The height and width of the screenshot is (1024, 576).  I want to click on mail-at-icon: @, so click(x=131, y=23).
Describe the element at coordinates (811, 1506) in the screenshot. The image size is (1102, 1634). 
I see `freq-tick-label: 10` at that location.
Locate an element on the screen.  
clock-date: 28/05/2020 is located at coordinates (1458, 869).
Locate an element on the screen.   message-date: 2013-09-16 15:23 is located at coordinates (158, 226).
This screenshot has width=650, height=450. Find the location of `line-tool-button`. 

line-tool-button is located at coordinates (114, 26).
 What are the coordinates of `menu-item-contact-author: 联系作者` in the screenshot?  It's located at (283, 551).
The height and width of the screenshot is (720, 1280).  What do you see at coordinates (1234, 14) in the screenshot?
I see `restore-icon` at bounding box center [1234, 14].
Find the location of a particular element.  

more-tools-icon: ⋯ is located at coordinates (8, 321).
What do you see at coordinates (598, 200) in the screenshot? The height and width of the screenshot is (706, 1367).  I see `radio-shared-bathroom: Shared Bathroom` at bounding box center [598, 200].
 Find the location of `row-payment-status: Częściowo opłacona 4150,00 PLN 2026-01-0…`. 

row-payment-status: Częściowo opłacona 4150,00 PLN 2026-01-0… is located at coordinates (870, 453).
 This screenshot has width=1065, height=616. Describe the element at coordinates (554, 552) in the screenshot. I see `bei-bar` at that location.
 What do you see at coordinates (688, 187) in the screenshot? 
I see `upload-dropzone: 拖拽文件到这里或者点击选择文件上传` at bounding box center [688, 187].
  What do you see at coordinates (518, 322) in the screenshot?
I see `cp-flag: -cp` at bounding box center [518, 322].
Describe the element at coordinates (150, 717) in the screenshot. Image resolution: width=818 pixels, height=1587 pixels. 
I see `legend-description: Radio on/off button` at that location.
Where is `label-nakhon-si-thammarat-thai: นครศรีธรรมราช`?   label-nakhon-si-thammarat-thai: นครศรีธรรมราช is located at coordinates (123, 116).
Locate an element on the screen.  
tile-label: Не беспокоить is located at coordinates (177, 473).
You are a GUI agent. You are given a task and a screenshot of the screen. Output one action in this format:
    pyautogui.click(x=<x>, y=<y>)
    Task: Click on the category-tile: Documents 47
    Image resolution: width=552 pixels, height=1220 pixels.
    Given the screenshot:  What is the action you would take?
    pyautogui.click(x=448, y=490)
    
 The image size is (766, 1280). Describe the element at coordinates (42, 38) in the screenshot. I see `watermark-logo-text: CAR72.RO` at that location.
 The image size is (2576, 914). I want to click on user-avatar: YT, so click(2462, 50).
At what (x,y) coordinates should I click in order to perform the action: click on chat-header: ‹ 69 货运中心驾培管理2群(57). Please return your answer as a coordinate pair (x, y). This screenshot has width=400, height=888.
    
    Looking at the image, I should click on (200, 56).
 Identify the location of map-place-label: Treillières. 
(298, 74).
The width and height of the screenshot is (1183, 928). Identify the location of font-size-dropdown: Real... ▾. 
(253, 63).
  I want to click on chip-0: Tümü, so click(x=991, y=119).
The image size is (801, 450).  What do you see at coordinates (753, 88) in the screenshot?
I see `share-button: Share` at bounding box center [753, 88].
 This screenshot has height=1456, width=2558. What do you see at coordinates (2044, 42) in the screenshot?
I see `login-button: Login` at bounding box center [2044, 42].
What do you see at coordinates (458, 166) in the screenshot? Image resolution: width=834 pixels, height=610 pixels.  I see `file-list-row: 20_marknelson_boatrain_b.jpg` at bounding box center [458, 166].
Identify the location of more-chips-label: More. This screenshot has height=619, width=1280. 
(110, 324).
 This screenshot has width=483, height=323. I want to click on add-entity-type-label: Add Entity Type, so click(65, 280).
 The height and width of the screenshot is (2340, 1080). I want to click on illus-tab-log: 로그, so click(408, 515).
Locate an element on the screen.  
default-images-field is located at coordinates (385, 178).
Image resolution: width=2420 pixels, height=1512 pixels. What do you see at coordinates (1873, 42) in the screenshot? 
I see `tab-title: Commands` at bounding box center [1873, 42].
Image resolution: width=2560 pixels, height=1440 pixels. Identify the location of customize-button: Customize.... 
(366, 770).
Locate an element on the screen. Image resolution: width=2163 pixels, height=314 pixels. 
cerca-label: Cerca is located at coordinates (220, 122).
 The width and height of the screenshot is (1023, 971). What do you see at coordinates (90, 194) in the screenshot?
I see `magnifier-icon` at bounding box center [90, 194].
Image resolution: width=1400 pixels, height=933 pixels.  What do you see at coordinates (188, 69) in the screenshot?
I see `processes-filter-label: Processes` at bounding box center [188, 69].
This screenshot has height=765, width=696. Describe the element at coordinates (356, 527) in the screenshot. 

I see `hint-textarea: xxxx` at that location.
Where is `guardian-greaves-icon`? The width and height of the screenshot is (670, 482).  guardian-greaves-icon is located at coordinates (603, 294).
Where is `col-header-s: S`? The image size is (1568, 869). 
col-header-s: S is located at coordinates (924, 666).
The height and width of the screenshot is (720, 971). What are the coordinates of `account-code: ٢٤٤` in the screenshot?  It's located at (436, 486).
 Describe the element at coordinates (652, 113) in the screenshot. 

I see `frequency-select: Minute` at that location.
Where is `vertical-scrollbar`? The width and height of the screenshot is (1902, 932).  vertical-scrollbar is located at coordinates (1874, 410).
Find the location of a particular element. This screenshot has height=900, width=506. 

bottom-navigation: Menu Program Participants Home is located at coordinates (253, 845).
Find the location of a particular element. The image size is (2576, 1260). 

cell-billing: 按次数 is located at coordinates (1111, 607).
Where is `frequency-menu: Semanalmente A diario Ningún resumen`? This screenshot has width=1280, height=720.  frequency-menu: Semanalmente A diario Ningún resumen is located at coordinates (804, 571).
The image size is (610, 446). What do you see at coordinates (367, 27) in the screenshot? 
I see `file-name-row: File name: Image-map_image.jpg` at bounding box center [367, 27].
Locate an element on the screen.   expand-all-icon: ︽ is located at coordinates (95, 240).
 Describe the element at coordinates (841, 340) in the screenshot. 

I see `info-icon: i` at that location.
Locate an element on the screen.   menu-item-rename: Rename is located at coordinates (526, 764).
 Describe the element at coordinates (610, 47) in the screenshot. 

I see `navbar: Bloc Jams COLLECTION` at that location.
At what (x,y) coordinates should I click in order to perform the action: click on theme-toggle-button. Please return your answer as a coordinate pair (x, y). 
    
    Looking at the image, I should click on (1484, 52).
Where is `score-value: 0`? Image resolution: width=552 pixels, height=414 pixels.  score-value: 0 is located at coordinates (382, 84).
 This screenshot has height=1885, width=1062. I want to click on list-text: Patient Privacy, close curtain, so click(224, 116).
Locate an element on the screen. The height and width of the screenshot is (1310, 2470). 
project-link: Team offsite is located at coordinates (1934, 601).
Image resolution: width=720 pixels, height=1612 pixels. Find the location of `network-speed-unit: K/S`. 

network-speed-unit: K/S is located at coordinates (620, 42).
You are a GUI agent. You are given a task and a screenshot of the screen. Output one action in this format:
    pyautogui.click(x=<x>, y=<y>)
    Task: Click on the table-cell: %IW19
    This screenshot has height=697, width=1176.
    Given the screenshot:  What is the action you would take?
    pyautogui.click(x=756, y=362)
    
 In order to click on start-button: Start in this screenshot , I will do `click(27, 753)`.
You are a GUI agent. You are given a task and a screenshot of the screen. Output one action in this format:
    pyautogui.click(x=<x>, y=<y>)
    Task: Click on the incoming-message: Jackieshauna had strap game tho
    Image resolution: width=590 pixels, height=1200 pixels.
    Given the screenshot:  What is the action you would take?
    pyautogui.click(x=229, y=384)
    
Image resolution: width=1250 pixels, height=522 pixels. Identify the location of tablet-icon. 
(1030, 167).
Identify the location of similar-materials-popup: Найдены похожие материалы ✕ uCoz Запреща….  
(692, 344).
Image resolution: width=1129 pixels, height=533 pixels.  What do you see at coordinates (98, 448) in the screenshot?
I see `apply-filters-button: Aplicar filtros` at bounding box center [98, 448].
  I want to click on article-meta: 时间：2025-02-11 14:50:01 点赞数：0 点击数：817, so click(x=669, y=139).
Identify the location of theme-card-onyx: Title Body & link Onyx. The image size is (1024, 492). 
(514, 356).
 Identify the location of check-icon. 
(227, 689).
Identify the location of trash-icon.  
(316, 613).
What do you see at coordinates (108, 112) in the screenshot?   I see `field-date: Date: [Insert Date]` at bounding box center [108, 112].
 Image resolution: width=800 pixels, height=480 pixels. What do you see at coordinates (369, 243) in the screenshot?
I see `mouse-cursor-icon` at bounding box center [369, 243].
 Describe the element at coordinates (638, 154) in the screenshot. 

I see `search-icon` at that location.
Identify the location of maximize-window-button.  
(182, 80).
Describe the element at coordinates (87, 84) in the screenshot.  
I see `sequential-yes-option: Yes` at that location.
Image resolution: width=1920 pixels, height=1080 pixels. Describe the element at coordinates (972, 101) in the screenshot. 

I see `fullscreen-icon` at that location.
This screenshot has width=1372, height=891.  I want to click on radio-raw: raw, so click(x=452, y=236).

◆ Task goal
Echo the rows starting at the line that contains "Identify the location of trash-icon." and running through the end of the rows, with both ends included.

◆ Solution
Identify the location of trash-icon.  
(316, 613).
What do you see at coordinates (108, 112) in the screenshot?   I see `field-date: Date: [Insert Date]` at bounding box center [108, 112].
 Image resolution: width=800 pixels, height=480 pixels. What do you see at coordinates (369, 243) in the screenshot?
I see `mouse-cursor-icon` at bounding box center [369, 243].
 Describe the element at coordinates (638, 154) in the screenshot. 

I see `search-icon` at that location.
Identify the location of maximize-window-button.  
(182, 80).
Describe the element at coordinates (87, 84) in the screenshot.  
I see `sequential-yes-option: Yes` at that location.
Image resolution: width=1920 pixels, height=1080 pixels. Describe the element at coordinates (972, 101) in the screenshot. 

I see `fullscreen-icon` at that location.
This screenshot has width=1372, height=891.  I want to click on radio-raw: raw, so click(x=452, y=236).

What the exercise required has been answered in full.